All right, so that got created. We can say go to resource. Now we can see that the search service that we created has a name that we provided and that name is part of a URL. So this is going to become the endpoint for running a search similar to many other services within Azure. In order to access this, you are going to need some security keys. And so you can see here there is some keys that are required for administrating this search and there’s even a query key if we just want queries only. So again, this is the free tier and there is no service level agreement. Since we do have a limit of three indexes, we can switch over to the indexes tab on the overview and we can see that there is no indexes currently. Like we just literally created it. If you are going to be using this for other things, you may want to check to see that you have any indexes left.

Otherwise you’re going to be forced to upgrade to a higher level plan. Now, in order to create index, we need to have data and we don’t have any data sources hooked up. Now there are a set of sample data that we can use. If we go into this import data tab, we can see that we can point to an existing data source which we haven’t created yet, or we can look at one of the samples and there is a hotel sample and a real estate sample. We can click on the real estate sample. We’re going to go to the next page that says add cognitive skills.

And at this point we’re not going to add any of these cognitive skills. We can talk about that in a moment. We’re going to go skip into the next page into the target index. Now, we did point to this hotel sample. We can see that it’s interpreting the primary key, it’s looking at the various fields that are here. This is basically how it’s going to build the index. So I’m just going to accept the defaults here. I don’t have any modifications yet. You can see typically when you’re building a search engine, we’ve got contexts such as facet and filters that are common in the search world, whether something can be sorted by searched on, et cetera. We’re just going to leave the defaults and go next. And the indexer requires a name which is given itself one. And how often do you want this index to be generated?

Now this is a sample and so you can’t re index the sample every hour. But if you wanted to set this up to point to a database or a Blob container, you may want to rerun this index on some custom schedule. So we’re going to start off this indexer pointing to the sample data. Now, while this is running, we can see now this data source has been added to the data sources go over to the indexers tab. This is what we just created.

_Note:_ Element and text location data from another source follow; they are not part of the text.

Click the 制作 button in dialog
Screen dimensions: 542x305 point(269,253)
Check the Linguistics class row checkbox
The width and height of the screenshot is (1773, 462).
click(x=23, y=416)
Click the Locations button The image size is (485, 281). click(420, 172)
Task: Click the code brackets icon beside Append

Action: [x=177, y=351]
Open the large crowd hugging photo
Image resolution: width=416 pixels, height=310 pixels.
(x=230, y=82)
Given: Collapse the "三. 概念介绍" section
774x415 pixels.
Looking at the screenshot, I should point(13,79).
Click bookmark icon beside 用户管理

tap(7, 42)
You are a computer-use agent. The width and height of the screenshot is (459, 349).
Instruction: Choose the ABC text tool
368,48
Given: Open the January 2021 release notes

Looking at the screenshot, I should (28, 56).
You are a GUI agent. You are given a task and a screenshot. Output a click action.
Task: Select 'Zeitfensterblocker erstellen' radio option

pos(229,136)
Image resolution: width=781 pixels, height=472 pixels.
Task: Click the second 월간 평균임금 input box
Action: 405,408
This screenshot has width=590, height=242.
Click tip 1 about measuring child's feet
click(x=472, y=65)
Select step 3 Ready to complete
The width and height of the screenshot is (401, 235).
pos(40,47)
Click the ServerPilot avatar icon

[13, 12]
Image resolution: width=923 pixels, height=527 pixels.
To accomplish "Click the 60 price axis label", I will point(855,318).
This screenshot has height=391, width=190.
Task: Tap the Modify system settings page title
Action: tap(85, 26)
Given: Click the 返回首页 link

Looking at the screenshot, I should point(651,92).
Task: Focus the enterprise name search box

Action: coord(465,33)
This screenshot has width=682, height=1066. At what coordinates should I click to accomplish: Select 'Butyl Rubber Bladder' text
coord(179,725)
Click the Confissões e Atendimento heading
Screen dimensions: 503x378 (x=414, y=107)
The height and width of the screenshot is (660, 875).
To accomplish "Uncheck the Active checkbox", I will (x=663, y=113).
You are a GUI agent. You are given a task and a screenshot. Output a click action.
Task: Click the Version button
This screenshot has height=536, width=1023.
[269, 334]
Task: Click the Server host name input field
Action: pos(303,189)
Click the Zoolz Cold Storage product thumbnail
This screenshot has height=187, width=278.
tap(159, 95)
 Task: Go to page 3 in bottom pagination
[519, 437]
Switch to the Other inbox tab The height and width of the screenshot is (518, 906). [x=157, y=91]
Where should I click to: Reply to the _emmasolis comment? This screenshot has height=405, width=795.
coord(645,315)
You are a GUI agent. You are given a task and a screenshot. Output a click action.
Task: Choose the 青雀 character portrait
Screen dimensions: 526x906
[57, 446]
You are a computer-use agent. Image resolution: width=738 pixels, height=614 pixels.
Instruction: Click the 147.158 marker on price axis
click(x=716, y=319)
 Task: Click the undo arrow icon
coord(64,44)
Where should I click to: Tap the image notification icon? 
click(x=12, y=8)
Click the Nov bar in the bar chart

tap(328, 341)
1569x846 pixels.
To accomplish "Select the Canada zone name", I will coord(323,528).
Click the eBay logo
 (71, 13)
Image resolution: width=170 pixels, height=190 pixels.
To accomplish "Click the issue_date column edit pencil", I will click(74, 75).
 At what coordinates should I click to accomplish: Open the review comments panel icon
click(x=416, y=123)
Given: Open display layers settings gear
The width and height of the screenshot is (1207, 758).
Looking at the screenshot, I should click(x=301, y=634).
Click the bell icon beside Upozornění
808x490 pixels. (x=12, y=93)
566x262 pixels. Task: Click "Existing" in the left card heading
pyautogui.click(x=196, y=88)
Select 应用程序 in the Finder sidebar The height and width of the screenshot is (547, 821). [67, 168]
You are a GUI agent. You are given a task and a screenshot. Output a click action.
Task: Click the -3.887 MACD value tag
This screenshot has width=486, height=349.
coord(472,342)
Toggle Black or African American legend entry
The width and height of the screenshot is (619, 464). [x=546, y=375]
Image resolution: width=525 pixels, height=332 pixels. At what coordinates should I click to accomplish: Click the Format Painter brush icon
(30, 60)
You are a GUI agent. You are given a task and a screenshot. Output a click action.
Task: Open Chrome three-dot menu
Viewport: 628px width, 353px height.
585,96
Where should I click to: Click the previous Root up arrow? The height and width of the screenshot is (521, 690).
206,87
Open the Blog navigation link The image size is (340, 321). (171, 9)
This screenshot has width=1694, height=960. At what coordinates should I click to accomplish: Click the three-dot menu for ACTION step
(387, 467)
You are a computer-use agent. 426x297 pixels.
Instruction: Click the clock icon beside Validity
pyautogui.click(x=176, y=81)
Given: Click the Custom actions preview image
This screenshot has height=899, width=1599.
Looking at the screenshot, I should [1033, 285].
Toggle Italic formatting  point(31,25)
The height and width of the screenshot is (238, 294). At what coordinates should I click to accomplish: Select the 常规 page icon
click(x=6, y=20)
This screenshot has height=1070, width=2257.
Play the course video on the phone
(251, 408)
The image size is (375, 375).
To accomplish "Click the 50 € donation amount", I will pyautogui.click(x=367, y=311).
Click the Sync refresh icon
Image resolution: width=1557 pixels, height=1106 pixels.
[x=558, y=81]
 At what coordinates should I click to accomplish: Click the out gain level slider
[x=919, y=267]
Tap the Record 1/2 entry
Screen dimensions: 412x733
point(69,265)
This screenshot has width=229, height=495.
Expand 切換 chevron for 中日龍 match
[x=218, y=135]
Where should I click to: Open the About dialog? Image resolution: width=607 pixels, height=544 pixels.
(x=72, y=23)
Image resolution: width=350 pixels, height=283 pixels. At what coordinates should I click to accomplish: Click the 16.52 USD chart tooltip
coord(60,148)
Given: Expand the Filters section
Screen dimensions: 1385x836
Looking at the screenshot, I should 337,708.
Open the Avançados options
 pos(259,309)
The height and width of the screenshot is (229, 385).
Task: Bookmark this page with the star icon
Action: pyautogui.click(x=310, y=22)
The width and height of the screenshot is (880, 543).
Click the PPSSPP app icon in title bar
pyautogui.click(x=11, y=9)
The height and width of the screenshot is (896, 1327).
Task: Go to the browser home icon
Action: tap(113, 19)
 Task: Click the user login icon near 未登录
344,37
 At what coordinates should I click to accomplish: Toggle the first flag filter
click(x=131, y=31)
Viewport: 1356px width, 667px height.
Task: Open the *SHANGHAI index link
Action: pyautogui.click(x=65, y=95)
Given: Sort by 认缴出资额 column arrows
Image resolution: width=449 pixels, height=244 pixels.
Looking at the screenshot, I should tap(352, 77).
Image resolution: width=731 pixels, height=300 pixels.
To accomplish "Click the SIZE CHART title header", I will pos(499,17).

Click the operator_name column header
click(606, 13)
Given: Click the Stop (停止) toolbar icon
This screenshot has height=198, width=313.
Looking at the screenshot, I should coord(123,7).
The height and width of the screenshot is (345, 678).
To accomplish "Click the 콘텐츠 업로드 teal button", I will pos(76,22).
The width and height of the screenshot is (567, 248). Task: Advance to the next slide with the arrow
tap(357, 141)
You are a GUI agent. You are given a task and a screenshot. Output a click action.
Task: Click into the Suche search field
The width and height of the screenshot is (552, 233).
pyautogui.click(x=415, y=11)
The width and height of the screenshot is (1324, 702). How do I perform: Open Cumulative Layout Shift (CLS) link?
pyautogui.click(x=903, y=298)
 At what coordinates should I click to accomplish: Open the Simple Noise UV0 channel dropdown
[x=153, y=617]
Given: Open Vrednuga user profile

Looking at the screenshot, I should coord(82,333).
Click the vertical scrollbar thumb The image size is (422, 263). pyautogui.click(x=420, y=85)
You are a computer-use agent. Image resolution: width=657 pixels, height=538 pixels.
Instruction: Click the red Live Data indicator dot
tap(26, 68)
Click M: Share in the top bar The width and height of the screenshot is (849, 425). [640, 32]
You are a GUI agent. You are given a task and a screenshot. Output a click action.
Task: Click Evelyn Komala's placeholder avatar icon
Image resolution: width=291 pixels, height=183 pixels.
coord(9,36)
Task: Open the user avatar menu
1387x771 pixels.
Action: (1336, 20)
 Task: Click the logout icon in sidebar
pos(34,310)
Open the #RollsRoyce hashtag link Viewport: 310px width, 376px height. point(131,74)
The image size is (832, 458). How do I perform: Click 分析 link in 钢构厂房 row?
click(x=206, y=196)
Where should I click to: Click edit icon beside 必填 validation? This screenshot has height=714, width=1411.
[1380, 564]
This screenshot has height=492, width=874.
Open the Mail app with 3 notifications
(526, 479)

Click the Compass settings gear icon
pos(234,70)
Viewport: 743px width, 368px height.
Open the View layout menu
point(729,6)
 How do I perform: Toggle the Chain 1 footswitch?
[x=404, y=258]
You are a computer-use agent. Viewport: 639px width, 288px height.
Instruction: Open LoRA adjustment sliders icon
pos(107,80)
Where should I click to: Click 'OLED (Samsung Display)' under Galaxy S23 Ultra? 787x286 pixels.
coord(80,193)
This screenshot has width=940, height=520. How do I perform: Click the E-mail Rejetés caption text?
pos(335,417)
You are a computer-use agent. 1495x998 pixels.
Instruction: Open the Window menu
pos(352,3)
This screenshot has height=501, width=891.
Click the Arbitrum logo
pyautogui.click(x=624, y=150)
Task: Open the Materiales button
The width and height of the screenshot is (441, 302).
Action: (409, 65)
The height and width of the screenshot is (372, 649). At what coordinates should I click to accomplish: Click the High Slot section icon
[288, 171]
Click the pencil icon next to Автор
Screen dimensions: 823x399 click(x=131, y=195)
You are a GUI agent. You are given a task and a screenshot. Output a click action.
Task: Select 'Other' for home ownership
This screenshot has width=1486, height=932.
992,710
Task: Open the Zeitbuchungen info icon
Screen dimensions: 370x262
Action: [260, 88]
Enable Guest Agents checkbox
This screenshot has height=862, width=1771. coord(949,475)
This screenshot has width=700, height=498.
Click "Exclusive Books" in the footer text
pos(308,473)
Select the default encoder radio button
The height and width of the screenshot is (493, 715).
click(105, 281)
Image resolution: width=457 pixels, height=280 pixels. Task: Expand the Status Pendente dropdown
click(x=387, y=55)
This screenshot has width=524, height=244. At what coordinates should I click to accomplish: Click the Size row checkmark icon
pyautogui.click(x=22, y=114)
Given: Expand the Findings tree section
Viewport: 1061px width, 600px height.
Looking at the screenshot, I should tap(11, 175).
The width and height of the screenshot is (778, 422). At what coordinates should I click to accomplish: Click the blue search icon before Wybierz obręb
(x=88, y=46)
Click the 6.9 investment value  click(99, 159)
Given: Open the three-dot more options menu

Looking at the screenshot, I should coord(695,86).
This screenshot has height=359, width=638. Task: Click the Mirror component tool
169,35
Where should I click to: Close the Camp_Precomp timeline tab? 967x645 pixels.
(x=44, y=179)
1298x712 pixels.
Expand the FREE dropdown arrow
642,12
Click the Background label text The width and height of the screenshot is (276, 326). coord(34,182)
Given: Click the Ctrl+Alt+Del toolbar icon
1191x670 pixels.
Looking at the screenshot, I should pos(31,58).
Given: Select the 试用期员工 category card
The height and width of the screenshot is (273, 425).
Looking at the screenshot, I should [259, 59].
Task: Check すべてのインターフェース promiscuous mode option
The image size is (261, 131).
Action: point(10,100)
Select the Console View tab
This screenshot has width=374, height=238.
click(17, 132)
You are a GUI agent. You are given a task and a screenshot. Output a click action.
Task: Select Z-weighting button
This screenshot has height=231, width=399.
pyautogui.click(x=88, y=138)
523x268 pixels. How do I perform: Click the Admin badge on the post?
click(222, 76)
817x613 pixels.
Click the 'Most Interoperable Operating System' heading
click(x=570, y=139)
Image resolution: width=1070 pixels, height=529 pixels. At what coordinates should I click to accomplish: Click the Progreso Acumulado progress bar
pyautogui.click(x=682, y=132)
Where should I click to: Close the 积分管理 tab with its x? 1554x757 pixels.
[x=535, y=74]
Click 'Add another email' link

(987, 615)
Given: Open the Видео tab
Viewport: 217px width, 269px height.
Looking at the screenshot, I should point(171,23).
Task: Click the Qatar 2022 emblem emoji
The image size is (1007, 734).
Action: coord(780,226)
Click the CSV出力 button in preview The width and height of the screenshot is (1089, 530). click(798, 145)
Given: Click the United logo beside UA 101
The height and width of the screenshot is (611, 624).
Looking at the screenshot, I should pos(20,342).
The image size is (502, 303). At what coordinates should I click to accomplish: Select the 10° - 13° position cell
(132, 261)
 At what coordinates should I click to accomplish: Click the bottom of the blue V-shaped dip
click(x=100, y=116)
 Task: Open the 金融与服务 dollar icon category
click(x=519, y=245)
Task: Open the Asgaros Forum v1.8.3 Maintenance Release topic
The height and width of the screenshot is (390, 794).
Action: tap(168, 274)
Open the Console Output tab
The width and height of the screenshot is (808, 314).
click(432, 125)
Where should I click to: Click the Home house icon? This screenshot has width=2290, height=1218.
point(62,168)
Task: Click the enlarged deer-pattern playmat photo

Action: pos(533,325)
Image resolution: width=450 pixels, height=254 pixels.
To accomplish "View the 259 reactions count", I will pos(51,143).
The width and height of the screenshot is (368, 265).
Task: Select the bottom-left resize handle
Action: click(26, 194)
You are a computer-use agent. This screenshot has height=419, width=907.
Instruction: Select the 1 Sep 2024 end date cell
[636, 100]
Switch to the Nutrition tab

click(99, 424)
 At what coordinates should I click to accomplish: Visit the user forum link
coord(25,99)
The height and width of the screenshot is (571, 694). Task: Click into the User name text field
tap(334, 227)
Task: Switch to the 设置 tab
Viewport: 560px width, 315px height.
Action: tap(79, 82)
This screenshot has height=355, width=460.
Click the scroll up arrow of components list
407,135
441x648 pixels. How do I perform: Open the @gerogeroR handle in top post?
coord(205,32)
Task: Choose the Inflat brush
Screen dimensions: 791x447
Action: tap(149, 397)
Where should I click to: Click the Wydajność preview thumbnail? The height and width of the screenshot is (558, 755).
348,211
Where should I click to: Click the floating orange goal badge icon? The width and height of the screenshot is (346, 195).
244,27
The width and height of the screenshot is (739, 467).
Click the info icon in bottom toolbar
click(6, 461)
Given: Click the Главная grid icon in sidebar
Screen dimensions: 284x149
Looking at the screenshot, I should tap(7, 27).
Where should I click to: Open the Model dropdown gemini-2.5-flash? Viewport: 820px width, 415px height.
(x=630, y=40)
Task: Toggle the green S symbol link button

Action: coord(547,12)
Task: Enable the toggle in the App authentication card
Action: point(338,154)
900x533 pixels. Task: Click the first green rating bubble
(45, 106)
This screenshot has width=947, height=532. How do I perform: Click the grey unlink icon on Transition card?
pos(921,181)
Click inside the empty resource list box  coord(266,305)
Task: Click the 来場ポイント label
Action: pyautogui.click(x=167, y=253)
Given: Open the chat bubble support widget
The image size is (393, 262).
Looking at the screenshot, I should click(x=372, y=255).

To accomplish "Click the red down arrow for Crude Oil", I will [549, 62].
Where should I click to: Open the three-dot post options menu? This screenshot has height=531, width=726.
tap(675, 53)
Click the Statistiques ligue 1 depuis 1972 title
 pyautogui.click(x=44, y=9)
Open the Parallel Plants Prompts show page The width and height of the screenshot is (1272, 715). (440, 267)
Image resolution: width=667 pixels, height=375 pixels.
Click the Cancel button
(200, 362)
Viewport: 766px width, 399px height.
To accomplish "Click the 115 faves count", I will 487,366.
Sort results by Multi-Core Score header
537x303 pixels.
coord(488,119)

So this is the indexer it is now running. The last run was a few seconds ago. You can see it’s in progress. And that’s what’s going to end up creating our index. So we can refresh this page. You can see it says success. If we go over to the index tab, the index has been created, it doesn’t showing any documents yet. If I hit refresh, we’ll let that build. It does take a few minutes before the index gets built, of course. And one more refresh, we can see that there are 50 documents in our hotel sample. All right, we can actually click on the click on the index. We can see these 50 documents. Here’s a way of testing the search and see the fields that are available for us to do searches on. Here’s the sample URL that we can use if we’re using this index in one of our applications.

So I can enter a sample, a search word here. So if I’m looking for the word pool, it’s returned me a JSON document here. And we can see the hotels it’s given a score for search stunning downtown hotel with indoor pool. So it’s obviously successfully found that keyword in that hotel. As we scroll down, we can see other hotels that have also met our search criteria.

So we’ve just built a search index pointing it at in this case, it’s the test data. But you can again point this to any database. If we go into the let’s go backup to the object here, go into data sources and we say we want to add a data source, we can see that it supports Blob storage, SQL database, cosmos, DB, table storage and even like data lake source. So we can basically have it run this index on any set of documents that we have available to us in one of these data sources.